Updated

As gas prices inch towards $4 a gallon nationally, the White House is doing its best to counter Americans' fears those prices will continue upwards over the summer. White House Chief Economist Austan Goolsbee told Fox News that it cost him $75 to fill up his car recently but added the higher gas prices haven't dampened consumer confidence.

The White House released new numbers Friday that show private sector jobs increased by 268,000 in April, the strongest monthly growth in five years. They also added that the manufacturing sector continues to grow and that the past 14 months have been the strongest in the past 13 years.

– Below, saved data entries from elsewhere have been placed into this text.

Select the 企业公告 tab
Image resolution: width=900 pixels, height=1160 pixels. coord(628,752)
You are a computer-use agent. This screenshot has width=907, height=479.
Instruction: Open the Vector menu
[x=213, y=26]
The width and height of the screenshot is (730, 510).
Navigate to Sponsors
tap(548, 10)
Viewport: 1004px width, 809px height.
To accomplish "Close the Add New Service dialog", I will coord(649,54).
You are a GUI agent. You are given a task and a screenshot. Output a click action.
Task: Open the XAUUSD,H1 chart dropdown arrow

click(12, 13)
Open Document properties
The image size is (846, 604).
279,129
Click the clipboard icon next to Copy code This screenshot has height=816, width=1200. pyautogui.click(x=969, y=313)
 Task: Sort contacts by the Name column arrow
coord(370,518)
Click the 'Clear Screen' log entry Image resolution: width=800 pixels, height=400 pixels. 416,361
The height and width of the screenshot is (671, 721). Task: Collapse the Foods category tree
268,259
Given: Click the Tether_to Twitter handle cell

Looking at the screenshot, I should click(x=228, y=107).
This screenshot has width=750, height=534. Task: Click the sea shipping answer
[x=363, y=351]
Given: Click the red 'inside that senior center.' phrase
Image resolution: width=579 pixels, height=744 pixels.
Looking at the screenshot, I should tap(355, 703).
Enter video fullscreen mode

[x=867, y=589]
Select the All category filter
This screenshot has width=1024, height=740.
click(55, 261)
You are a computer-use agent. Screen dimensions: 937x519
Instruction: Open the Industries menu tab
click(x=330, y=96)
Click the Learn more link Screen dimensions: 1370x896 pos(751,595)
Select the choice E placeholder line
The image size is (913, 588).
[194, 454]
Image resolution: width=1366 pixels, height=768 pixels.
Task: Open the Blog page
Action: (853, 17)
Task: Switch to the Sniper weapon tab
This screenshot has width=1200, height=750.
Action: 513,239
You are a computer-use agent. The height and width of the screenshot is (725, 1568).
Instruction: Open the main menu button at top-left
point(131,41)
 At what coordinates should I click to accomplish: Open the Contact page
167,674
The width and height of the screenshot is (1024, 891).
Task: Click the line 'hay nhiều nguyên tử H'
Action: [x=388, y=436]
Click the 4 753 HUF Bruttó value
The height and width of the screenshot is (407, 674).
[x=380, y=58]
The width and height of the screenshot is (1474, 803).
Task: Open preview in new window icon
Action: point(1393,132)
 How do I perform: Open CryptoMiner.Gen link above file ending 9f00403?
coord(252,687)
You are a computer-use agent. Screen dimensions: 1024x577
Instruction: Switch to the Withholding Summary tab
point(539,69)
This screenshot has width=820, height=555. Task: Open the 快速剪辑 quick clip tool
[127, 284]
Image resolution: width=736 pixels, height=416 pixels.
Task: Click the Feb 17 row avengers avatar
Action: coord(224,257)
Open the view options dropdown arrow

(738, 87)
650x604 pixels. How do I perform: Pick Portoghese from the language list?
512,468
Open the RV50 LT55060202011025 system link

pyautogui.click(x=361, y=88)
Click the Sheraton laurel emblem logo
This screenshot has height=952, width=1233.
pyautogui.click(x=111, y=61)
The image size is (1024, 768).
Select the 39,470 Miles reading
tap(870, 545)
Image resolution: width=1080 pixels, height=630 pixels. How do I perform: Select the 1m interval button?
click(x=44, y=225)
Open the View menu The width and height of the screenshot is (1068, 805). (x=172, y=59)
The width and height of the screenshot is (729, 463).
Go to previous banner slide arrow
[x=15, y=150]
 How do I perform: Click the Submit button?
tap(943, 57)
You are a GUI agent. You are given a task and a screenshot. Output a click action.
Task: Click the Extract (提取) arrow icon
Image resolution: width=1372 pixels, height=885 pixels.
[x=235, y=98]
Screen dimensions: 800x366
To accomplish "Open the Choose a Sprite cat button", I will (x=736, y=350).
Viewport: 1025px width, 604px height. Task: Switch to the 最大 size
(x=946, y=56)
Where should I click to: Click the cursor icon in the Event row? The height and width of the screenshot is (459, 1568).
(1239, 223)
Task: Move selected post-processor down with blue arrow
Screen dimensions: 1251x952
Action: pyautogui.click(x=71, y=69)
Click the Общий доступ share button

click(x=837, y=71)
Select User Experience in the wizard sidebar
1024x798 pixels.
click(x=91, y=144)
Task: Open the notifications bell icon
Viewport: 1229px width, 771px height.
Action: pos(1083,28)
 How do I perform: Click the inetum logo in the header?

"I think we're happy, looking back, that in December, the President passed the payroll tax cut for hundreds of millions of workers," Goolsbee told Fox. "Because without that, I think we would've seen an even bigger hit on consumer income than we have seen from the gas prices."

Travelling with President Obama aboard Air Force One on a trip to Indiana and Kentucky, White House Press Secretary Jay Carney said the President's concerned about rising costs of filling up, which is why Attorney General Eric Holder has set up the Oil and Gas Price Fraud Working Group, a task force investigating charges of abuse, manipulation and fraud in the oil and gas industry when it comes to prices.

"[O]ne of the things the Attorney General task force will be looking at is coordinating with state attorneys general to make sure that we don't have a what I've heard described as a ‘rockets-and-parachutes phenomenon,' where prices at the pump rocket up when oil prices rocket up, and yet they come down in a parachute fashion when oil prices go down," Carney said.

Neither Carney nor Goolsbee would speculate on how much higher prices will go, both saying it's simply too difficult to predict.

"We've got to get a coherent energy policy that emphasizes production at home, alternative fuels, energy efficiency," said Goolsbee. "So that every time there's a problem in the Middle East, every summer, every time there's an earthquake or a natural disaster, the price doesn't shoot up and we don't have the same conversation."

The price of crude oil dropped by $18 this week and is currently hovering around $97 per barrel.